Beside Dunbar Castle the distinctive roof of the Dunbar leisure pool (in its early days called Splash), forms an instantly recognisable landmark and, to the west, the line of cliffs leading to Belhaven Bay is still free of development. Belhaven Bay itself stretches apparently unchanged westwards, but the keen observer would have noted both the growth of ‘Spike Island’ (an area of dunes and marram grass), a plantation of conifers submerging the former racecourse and golf course (to the immediate south of Spike Island) and a car-park at the south eastern end of the plantation. The whole of Belhaven Bay is now the John Muir Country Park (J.M.C.P.), maintained by the local authority, which was responsible for negotiating access with local landowners; the park is very popular with both locals and visitors from further afield (see below).

Beyond the new roads catering to the expanded town, the observer would note the electrification of the railway (completed 1984) and the development of the A1, which has progressed in stages throughout the period. The main road by-passes Dunbar completely to the south. It has been realigned and made into a dual carriageway on the east to create room for quarrying – creating an awkward and unattractive southerly access road. On the west a major roundabout has swept away all but one dwelling, itself a replacement for the old hamlet of Beltonford. New proposals will see the road developed to a dual carriageway between Spott Road and Thistley Cross (begun end of 2000); a further plan will see the western portion of the A1 developed into an expressway (due to be completed spring 2004), which will markedly shorten the times of road communication with Edinburgh.

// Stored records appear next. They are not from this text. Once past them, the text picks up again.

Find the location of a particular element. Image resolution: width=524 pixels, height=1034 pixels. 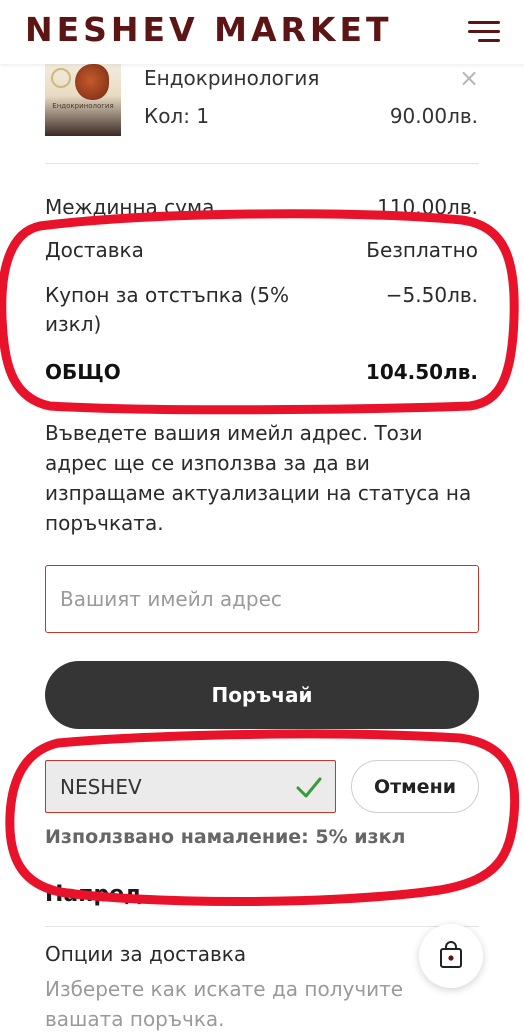

product-thumbnail: Ендокринология is located at coordinates (83, 99).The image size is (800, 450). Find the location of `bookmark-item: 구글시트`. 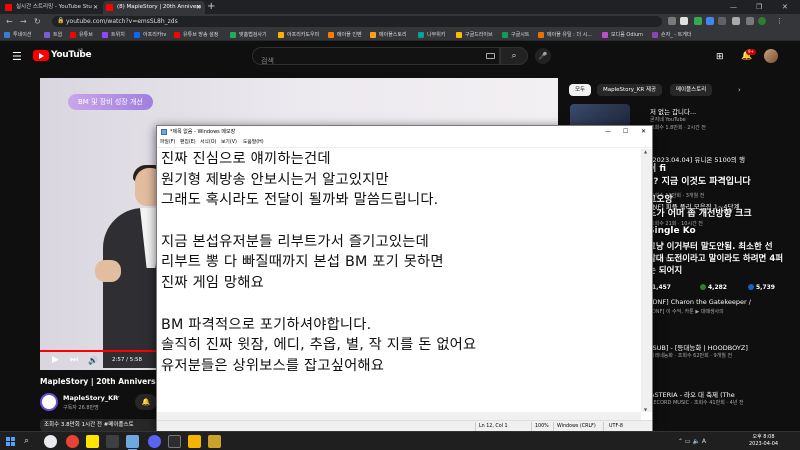

bookmark-item: 구글시트 is located at coordinates (516, 35).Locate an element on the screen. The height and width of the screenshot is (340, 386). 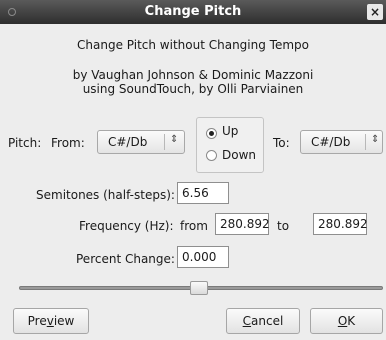
to-note-value: C#/Db is located at coordinates (331, 142). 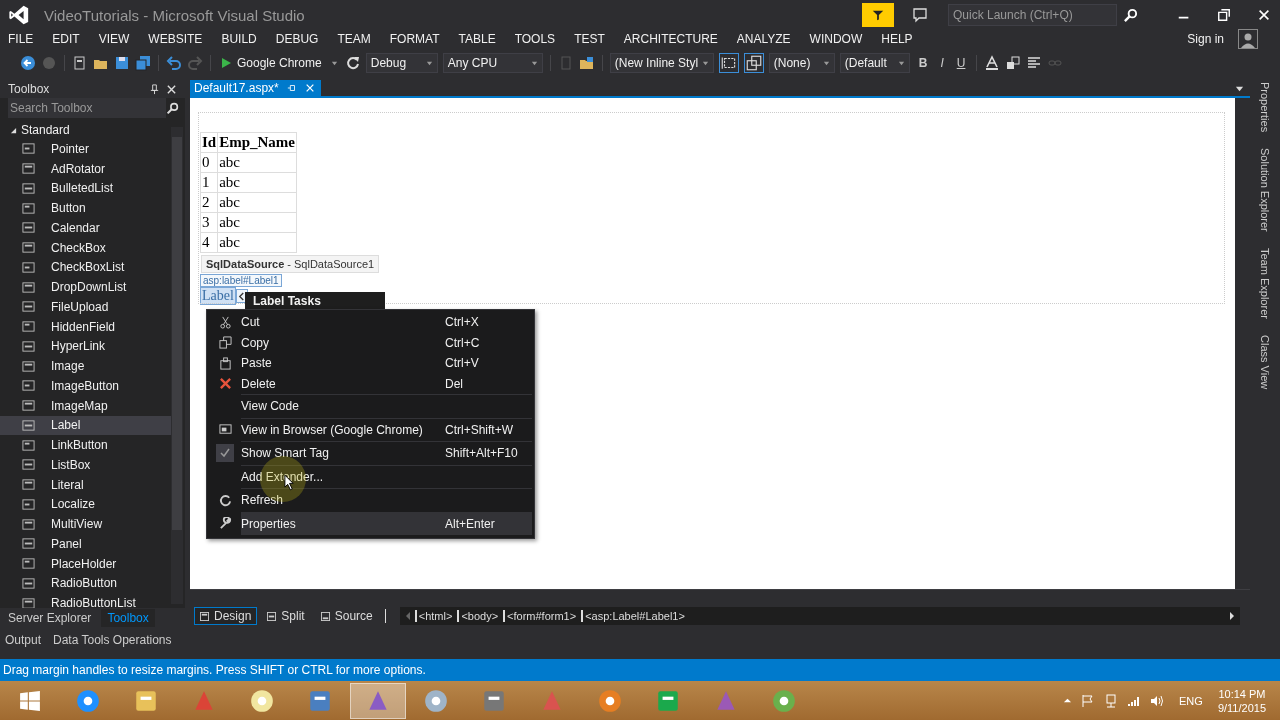 I want to click on menu-item: ARCHITECTURE, so click(x=670, y=39). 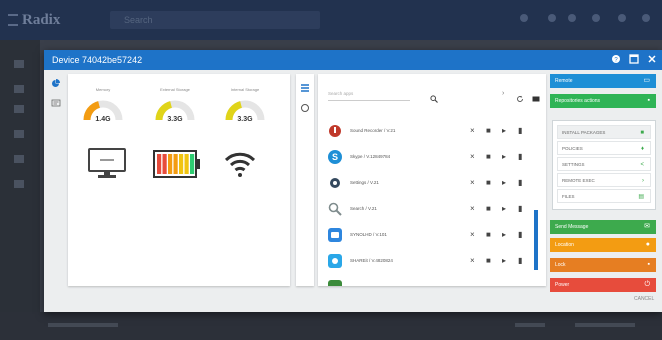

The surviving agricultural land is still predominantly arable and, although field boundaries have been eroded, would be recognisable to the observer of 50 years ago. The sole major crop-change has been an increase in acreage devoted to oil seed rape. The planting of small plantations has to some extent ameliorated the loss of field boundaries.

On 3 September 2000, Dunbar Community Council commemorated the outbreak of the second world war; it was in a sense an odd date for the commemoration. VJ Day had been celebrated in 1995 and it would have seemed more correct to have remembered the outbreak of war in 1999 but as the century closed it seemed appropriate to look back to the war. Schoolboys, either in 1939 or in 1945, were now senior citizens. Pilots in the Battle of Britain or soldiers at Dunkirk were 80 plus, but ‘on parade’ was Darry Horsburgh, who was in the parish church that Sunday morning in 1939 and who found himself at war at the end of the service. For those who came back the world was different. They had experienced danger, disruption, loneliness, deprivation and, in some cases, terrible wounds and suffering, but also excitement and companionship. They had found new friends and in some cases romance and marriage. For those who stayed at home, Dunbar became an armed camp, with the fear of invasion, with defence restrictions, but also with excitements, with new faces. Many who just passed through – like 161 Officer Cadet Training Unit (OCTU) based at the Barracks and local hotels – managed to create an impression with the local girls. A few came back or stayed on. Three cadets from the OCTU died and were buried in Dunbar cemetery. The forestry teams from the Honduras Regiment based at Stenton / Whittingehame gave a touch of the exotic but that was probably not how they saw it in the grim autumn of 1941; two of them were dead by Christmas. The military occupied the Lorne Hotel (now Smith the bakers); John Smith remembers coming home from school one day to discover that the big tree in the garden had gone and being told – ‘the darkies cam and cut it doon’.

At the end of 1945, Dunbar had to adjust to a greater extent to the peacetime world than many other small burghs. The town had been heavily militarised, and the whole of Belhaven Bay had been taken over by the M.O.D., and the burgh itself was in a sense a fortress for much of the war. For a period, travel was restricted and communications harder than otherwise.